* Selection
# is upside-down catfish safe in community tank



## conix67 (Jul 27, 2008)

Hi Everyone,

I lost a fish last night, i found my little Panda Cory dead this morning and was being torn apart by gouramis and other fishes. The tank is fully cycled so I do not believe it was water quality problem, and have not lost a fish from this tank since the female gourami died a while ago (3 weeks).

just few days ago I moved 2 amano shrimps and one upside-down catfish from another tank which was converted to the shrimp tank.

I'm wondering what killed the panda cory. I thought most catfishes are not so cannibalistic and won't kill other fishes but would like to confirm. Is there a possibility that my Panda Cory was killed by the upside-down catfish at all?  

I did not see any signs of illness from any fishes in this tank.

The only other possibility i can think of is lack of diet. I do not feed Panda Cories separately, as they never seem to chase after any type of food I provide for others.

* Written instruction 1
Say whether each statement agrees with the aquarium post, answering yes or no and quoting the words that decide it: (a) the tank had not yet been cycled; (b) the upside-down catfish came from another tank; (c) the writer feeds the Panda Cories separately.
* Written instruction 2
According to the aquarium post, how long ago did the female gourami die?
* Written instruction 3
Write the next part of the aquarium post about the dead Panda Cory, picking up after its last sentence.
The listing that comes next is separate material with no connection to the aquarium post.

* Data block
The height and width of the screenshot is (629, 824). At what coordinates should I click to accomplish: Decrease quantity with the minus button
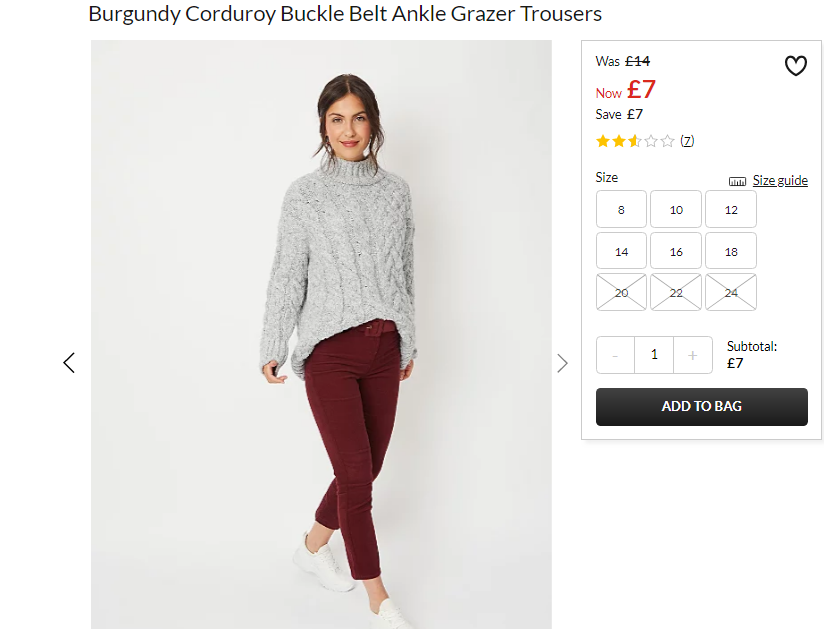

* Task response 1
(a) No: "The tank is fully cycled"
(b) Yes: "I moved 2 amano shrimps and one upside-down catfish from another tank"
(c) No: "I do not feed Panda Cories separately"

* Task response 2
Three weeks ago.

* Task response 3
thanks,


----------



## twoheadedfish (May 10, 2008)

without doing much research on the upside down cat, i'm going to assume it wasn't the cat that led to the cory's death.

i can tell you alllllll about dead corys. keeping them alive....that's a different story. (not that's it's difficult, i just have terrible luck).

so, firstly:

what's your nitrate/nitrite/ammonia levels?
Water temp?
Size of tank?
Weekly water changes?
Other member's of the tank?
What's your substrate like?

as far as lack of diet goes, fish can go quite some time without eating. so i doubt he starved to death.

cheerio and thanks for posting.


----------



## twoheadedfish (May 10, 2008)

conix67 said:


> The tank is fully cycled so I do not believe it was water quality problem,


fyi, just because a tank is cycled doesn't mean water quality won't drop. an aqauriaist's main task is constistently warding off dropping water quality. The moment you finish topping off your tank for your weekly water change, the quality of the water drops. think of it as taking a car off the sales lot - immediate depreciation.


----------



## conix67 (Jul 27, 2008)

twoheadedfish said:


> without doing much research on the upside down cat, i'm going to assume it wasn't the cat that led to the cory's death.
> 
> i can tell you alllllll about dead corys. keeping them alive....that's a different story. (not that's it's difficult, i just have terrible luck).
> 
> ...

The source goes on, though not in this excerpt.